Collected data
■ ■ ■ ■

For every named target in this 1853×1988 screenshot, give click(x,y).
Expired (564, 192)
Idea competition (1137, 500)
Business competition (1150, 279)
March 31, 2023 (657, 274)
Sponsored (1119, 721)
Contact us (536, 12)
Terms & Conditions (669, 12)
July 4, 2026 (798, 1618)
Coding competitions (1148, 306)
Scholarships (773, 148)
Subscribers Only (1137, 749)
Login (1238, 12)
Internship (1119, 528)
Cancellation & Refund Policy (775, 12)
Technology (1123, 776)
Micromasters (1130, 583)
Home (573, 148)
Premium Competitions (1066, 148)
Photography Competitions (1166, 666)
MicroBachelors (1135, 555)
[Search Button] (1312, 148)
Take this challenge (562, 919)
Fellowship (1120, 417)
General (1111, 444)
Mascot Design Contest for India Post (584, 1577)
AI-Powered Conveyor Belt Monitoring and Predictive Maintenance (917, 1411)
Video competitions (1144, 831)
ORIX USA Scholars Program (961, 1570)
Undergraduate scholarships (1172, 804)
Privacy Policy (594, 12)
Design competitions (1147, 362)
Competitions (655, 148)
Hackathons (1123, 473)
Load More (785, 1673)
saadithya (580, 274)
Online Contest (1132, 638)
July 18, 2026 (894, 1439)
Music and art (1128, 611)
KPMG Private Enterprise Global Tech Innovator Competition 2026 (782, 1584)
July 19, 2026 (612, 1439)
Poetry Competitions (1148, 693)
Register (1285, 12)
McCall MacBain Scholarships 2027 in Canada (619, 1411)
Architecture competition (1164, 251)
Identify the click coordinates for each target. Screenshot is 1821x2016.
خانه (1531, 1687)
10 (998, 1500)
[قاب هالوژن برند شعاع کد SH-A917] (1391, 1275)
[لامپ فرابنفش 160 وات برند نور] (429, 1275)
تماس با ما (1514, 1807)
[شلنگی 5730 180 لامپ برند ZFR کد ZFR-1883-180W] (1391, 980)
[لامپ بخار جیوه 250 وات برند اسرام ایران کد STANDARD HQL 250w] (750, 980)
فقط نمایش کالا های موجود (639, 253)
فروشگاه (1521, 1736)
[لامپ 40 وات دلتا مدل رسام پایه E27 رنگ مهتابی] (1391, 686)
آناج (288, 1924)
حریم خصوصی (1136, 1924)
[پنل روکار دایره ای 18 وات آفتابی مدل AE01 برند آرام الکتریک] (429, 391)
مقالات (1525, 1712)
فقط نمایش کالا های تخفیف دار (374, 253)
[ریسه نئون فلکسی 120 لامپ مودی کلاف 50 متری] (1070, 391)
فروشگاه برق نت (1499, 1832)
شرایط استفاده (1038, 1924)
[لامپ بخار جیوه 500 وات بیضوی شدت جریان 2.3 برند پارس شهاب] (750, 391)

■ ■ ■ ■

§ **Exercise aim**: Report each line in the preceding entries that holds the string "Contest".

§ **Written response**:
Mascot Design Contest for India Post (584, 1577)
Online Contest (1132, 638)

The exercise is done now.